▶ Provided entries
↓↓↓

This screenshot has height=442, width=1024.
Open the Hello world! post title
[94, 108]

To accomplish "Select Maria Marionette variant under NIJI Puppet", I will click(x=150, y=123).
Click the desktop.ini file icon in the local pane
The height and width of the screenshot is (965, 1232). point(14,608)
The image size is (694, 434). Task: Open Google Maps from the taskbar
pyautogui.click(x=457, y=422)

↑↑↑
↓↓↓

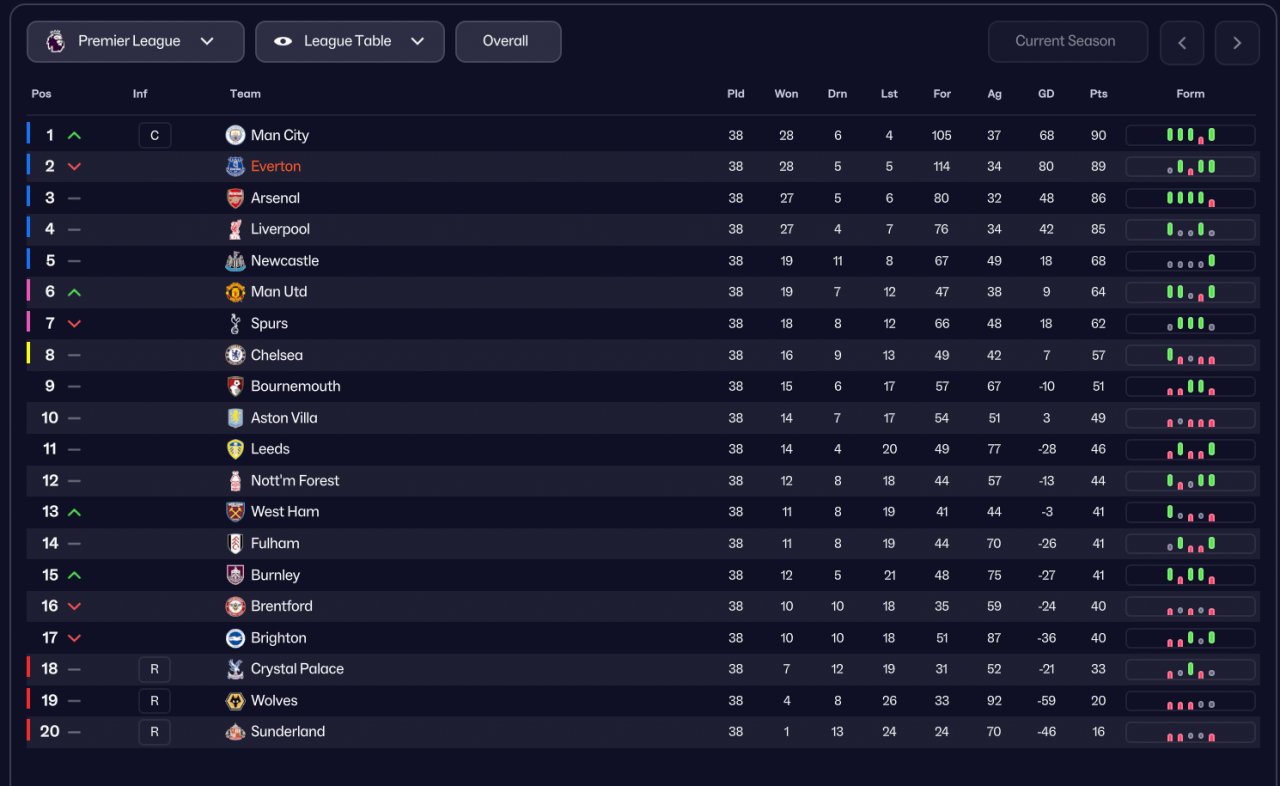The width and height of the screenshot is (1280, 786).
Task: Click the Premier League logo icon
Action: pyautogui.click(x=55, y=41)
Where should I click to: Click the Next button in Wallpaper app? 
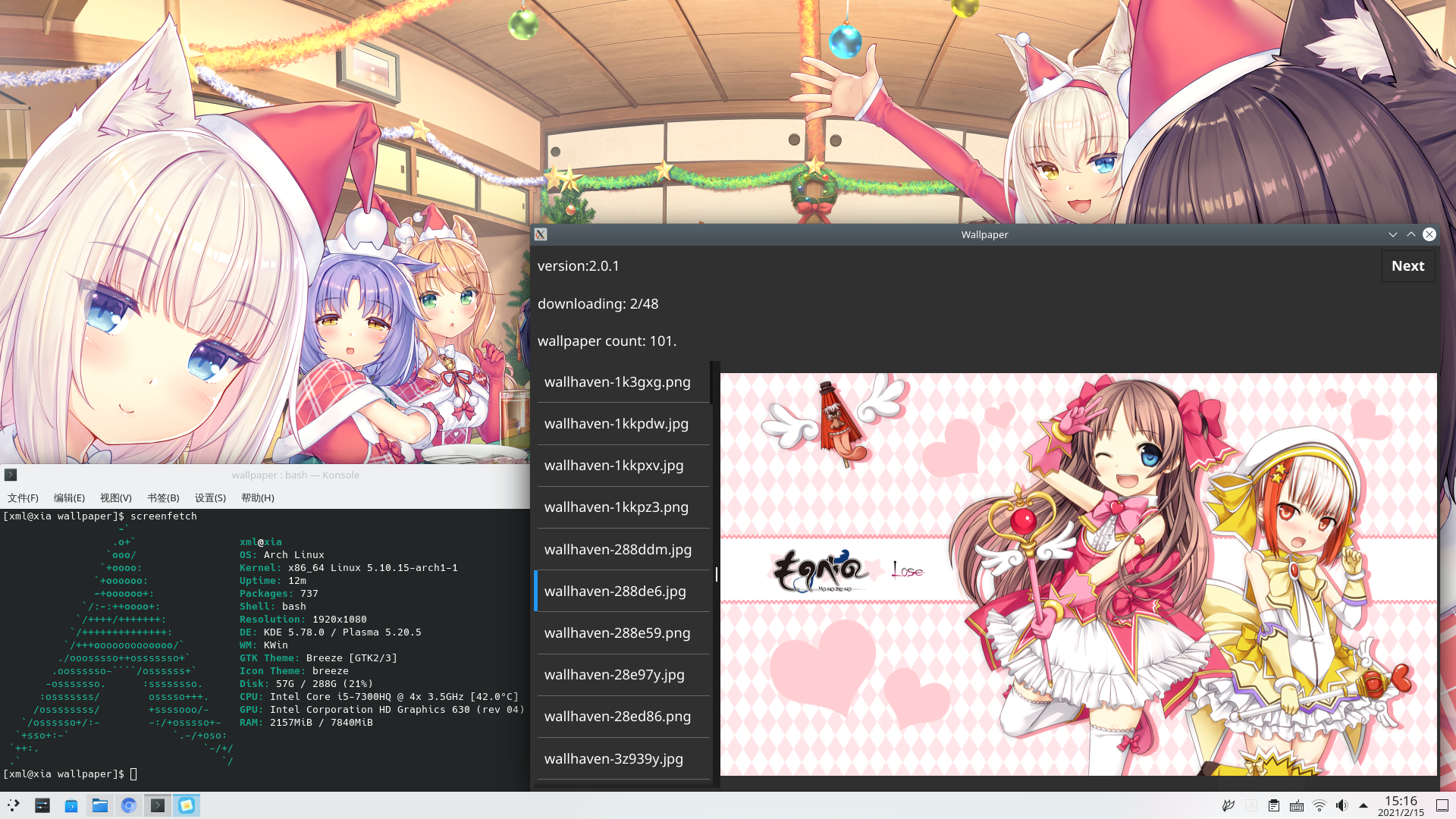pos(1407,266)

↑↑↑
↓↓↓

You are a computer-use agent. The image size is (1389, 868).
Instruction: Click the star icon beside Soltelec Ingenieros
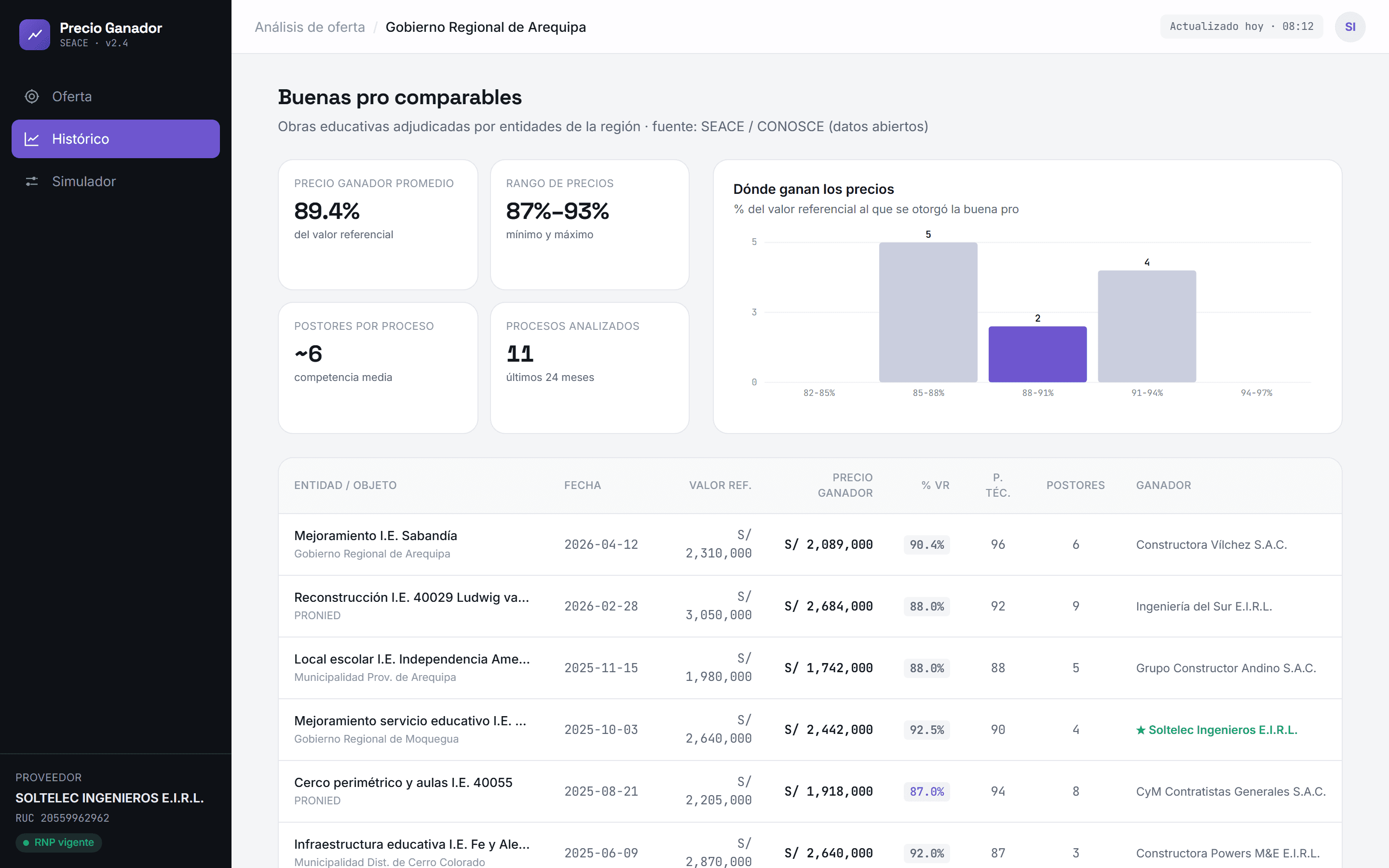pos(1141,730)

↑↑↑

▶ Instruction
Copy out the lines from the line with "This screenshot has height=442, width=1024." up to and including the line with "pyautogui.click(x=457, y=422)", keeping every character as it stands.

▶ Final result
This screenshot has height=442, width=1024.
Open the Hello world! post title
[94, 108]

To accomplish "Select Maria Marionette variant under NIJI Puppet", I will click(x=150, y=123).
Click the desktop.ini file icon in the local pane
The height and width of the screenshot is (965, 1232). point(14,608)
The image size is (694, 434). Task: Open Google Maps from the taskbar
pyautogui.click(x=457, y=422)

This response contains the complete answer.